HOW TO COMPLETE THIS TASK » Below are some records. Print exactly the lines between the one holding "Image resolution: width=591" and the one holding "The height and width of the screenshot is (379, 685).", inclusive, and nothing else.

(Records contained in a dataset)
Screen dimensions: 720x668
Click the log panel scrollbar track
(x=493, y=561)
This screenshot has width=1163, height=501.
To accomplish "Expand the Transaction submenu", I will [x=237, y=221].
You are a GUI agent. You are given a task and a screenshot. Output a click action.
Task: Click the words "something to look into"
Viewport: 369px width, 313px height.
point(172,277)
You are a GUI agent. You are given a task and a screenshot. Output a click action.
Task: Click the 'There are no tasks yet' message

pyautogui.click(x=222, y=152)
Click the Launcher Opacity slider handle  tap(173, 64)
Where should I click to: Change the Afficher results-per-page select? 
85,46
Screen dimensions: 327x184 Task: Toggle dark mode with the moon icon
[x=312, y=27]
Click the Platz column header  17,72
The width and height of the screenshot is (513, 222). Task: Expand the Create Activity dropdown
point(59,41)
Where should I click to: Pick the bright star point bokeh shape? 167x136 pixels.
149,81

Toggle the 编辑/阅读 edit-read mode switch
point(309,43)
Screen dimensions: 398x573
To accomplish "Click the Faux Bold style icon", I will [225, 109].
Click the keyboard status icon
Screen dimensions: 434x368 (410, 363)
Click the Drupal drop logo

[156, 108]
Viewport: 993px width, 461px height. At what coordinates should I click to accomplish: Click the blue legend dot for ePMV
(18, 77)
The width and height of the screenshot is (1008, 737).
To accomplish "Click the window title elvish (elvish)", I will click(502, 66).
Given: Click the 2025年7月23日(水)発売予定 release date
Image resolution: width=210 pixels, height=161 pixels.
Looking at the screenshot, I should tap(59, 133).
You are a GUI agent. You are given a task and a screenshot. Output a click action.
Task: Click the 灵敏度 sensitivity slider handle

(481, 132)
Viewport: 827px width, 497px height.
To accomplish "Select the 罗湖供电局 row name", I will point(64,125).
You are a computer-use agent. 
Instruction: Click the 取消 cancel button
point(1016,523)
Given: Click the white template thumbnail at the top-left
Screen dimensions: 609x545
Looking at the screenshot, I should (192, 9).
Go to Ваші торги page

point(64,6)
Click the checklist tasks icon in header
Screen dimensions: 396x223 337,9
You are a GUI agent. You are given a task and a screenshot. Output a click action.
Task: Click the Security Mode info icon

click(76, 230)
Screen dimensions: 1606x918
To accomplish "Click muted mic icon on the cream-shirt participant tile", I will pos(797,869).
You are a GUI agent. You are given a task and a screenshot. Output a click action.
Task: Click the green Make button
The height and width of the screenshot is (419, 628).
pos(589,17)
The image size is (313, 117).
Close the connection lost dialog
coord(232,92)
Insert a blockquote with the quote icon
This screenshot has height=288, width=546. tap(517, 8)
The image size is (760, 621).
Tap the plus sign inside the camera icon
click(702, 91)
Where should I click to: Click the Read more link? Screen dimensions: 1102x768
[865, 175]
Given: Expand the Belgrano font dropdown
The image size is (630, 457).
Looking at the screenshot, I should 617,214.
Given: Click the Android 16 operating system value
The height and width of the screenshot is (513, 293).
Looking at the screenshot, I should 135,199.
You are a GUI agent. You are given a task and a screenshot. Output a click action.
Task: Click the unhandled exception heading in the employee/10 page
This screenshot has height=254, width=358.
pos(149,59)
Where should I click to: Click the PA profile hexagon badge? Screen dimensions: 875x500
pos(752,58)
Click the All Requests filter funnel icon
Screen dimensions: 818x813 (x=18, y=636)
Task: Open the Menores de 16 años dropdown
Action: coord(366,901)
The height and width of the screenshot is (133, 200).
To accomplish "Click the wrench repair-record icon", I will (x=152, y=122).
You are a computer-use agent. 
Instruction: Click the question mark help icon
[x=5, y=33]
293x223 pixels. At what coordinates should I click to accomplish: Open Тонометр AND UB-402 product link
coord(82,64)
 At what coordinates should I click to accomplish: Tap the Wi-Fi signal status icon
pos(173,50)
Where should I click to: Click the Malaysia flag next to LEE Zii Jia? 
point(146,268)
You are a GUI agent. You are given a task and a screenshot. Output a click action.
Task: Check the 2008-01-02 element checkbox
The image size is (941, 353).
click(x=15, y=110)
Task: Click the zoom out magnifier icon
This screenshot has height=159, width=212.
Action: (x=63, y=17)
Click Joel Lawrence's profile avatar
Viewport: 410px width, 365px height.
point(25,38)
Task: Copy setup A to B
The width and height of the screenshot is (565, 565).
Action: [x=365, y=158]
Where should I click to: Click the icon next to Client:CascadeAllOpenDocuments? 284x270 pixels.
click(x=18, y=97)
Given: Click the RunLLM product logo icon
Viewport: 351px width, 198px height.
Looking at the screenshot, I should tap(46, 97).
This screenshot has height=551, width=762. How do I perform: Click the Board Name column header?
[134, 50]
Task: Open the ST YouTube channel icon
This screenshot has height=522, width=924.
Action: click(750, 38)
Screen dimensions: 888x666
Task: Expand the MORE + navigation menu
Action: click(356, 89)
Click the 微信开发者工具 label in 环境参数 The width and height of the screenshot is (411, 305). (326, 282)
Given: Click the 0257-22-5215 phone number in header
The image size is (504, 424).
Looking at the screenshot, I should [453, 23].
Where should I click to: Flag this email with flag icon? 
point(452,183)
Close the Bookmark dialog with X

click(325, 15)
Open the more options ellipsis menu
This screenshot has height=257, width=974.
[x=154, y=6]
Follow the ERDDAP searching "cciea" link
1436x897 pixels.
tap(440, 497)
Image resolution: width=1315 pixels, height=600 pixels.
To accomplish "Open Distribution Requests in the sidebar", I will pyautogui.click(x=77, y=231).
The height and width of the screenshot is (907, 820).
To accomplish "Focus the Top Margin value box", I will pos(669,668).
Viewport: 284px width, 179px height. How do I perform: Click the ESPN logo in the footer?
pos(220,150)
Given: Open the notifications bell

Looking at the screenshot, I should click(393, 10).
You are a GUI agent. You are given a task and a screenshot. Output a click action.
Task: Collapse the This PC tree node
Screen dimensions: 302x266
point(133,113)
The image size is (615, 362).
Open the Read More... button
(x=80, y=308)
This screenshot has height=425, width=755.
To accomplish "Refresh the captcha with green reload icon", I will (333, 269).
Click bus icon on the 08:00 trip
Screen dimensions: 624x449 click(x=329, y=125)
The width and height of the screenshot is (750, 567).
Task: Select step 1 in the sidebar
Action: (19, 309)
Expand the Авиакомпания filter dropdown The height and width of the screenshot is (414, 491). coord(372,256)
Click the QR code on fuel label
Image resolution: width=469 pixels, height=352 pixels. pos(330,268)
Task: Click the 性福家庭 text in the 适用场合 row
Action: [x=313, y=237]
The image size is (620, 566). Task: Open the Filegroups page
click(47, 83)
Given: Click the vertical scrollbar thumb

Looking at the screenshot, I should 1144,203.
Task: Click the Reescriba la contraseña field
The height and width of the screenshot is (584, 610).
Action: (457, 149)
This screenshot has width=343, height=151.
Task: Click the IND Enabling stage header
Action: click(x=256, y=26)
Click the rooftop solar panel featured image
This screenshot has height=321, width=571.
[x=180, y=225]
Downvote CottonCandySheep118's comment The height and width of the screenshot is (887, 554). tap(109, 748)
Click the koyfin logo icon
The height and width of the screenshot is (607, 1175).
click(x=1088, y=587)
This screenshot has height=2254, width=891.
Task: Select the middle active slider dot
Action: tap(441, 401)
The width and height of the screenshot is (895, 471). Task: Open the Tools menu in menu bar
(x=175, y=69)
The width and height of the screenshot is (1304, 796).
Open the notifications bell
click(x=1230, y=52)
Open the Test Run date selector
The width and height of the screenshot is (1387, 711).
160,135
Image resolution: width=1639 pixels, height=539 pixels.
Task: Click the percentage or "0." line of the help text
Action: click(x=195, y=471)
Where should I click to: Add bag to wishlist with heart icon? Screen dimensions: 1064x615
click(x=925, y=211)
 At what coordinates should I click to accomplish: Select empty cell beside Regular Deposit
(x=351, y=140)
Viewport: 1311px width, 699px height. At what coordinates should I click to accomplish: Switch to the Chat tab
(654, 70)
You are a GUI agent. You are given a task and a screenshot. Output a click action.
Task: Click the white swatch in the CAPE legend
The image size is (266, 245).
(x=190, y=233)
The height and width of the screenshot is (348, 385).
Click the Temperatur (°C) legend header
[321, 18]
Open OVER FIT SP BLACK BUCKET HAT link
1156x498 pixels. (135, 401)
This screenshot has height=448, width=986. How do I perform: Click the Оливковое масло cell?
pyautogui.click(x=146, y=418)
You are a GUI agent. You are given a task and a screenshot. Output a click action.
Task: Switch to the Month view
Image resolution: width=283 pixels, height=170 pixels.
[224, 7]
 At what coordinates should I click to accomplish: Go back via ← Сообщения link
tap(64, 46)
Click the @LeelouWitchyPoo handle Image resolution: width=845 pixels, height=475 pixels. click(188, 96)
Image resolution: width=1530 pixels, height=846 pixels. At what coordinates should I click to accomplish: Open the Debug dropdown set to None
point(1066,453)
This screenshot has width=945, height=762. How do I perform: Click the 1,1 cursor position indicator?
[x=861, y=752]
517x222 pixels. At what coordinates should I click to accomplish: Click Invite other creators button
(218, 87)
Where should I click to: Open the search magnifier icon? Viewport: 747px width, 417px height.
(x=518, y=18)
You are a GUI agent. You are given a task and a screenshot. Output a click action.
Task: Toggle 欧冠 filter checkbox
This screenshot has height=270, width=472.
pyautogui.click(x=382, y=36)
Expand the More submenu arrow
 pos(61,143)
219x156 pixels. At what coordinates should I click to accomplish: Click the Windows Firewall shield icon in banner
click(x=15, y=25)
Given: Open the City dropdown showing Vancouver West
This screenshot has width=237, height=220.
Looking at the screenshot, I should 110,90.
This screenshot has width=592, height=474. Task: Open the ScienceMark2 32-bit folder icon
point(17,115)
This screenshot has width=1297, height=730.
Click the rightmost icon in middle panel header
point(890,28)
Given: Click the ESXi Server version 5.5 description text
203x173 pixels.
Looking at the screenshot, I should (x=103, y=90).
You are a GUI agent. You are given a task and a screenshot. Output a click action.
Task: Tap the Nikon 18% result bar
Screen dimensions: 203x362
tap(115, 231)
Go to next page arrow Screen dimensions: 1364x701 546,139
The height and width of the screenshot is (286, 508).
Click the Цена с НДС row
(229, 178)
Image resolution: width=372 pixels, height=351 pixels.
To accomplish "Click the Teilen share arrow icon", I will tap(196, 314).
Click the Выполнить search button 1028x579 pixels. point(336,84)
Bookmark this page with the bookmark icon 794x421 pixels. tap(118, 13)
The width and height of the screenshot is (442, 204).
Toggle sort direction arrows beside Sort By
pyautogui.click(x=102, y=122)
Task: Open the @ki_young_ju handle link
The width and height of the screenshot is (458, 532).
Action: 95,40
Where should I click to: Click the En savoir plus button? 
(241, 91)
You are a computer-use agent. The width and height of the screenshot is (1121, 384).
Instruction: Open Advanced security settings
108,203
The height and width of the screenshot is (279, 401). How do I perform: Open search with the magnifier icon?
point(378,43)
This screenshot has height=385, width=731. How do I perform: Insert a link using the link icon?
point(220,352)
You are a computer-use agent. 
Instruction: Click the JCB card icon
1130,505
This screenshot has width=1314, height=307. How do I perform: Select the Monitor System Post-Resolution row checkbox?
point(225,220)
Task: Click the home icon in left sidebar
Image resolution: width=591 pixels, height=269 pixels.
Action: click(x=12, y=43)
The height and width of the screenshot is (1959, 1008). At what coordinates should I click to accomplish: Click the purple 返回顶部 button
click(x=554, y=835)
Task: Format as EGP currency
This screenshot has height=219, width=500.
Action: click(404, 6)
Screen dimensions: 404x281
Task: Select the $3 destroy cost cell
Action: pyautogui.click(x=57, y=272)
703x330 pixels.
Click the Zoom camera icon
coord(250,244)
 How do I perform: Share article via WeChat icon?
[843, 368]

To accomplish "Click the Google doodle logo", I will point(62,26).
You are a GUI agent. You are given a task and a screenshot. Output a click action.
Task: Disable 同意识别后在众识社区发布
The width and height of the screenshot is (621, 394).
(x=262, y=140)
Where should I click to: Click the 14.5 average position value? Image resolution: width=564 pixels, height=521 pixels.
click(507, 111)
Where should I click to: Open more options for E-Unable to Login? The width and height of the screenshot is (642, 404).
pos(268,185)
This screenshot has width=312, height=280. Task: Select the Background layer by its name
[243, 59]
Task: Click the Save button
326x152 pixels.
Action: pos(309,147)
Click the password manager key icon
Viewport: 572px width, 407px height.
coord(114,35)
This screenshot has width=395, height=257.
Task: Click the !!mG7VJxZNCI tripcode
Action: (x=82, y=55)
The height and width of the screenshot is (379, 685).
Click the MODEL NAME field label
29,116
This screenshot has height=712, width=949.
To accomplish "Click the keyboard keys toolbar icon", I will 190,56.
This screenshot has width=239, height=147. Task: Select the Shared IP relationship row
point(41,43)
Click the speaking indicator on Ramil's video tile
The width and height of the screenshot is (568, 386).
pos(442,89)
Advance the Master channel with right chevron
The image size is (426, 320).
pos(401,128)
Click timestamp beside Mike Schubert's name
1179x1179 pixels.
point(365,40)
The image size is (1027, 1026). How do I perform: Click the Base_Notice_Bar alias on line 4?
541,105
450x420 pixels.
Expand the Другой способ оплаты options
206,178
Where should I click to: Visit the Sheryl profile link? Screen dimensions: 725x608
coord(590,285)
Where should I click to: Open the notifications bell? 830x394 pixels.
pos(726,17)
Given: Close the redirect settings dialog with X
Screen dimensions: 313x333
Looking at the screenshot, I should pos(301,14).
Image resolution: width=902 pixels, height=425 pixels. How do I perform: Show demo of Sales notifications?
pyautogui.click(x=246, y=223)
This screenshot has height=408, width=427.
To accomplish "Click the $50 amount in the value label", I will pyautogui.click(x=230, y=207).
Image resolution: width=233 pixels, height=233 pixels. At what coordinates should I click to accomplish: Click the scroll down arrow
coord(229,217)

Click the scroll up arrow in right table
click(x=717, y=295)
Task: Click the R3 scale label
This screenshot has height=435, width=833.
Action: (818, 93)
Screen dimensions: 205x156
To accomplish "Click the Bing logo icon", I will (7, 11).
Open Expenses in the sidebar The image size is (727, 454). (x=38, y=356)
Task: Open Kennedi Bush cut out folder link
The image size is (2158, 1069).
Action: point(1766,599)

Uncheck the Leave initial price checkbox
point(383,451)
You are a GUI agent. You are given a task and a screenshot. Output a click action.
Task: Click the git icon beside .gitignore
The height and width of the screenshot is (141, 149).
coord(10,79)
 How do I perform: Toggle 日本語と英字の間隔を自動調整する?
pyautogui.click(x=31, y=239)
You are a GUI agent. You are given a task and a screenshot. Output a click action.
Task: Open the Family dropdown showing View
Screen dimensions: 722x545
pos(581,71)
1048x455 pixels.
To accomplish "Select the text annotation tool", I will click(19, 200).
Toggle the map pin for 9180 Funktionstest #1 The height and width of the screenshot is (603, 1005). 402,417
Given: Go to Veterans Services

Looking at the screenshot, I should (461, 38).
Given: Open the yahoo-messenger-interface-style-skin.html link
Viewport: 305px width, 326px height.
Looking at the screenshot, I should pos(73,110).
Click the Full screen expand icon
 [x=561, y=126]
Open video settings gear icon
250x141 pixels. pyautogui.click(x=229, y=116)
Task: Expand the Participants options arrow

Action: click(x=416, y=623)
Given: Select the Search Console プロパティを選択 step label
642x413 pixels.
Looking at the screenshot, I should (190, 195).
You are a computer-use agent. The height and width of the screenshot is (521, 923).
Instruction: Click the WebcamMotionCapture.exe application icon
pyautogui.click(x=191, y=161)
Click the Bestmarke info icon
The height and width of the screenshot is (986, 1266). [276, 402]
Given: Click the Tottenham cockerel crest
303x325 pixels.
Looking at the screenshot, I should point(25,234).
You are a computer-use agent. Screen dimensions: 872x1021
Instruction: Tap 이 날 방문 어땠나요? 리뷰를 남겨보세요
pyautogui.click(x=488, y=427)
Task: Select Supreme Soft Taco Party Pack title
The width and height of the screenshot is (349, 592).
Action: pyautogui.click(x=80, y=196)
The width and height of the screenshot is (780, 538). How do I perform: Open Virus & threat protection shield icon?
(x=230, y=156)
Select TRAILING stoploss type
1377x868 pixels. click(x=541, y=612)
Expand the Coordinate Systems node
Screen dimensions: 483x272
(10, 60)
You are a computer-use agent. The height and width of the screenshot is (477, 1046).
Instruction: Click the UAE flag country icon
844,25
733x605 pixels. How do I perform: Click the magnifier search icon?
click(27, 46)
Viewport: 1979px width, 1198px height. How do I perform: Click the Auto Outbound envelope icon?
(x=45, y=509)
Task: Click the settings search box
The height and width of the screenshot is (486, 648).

RESPONSE »
Image resolution: width=591 pixels, height=269 pixels.
Action: click(x=12, y=43)
The height and width of the screenshot is (1959, 1008). At what coordinates should I click to accomplish: Click the purple 返回顶部 button
click(x=554, y=835)
Task: Format as EGP currency
This screenshot has height=219, width=500.
Action: click(404, 6)
Screen dimensions: 404x281
Task: Select the $3 destroy cost cell
Action: pyautogui.click(x=57, y=272)
703x330 pixels.
Click the Zoom camera icon
coord(250,244)
 How do I perform: Share article via WeChat icon?
[843, 368]

To accomplish "Click the Google doodle logo", I will point(62,26).
You are a GUI agent. You are given a task and a screenshot. Output a click action.
Task: Disable 同意识别后在众识社区发布
The width and height of the screenshot is (621, 394).
(x=262, y=140)
Where should I click to: Click the 14.5 average position value? Image resolution: width=564 pixels, height=521 pixels.
click(507, 111)
Where should I click to: Open more options for E-Unable to Login? The width and height of the screenshot is (642, 404).
pos(268,185)
This screenshot has width=312, height=280. Task: Select the Background layer by its name
[243, 59]
Task: Click the Save button
326x152 pixels.
Action: pos(309,147)
Click the password manager key icon
Viewport: 572px width, 407px height.
coord(114,35)
This screenshot has width=395, height=257.
Task: Click the !!mG7VJxZNCI tripcode
Action: (x=82, y=55)
The height and width of the screenshot is (379, 685).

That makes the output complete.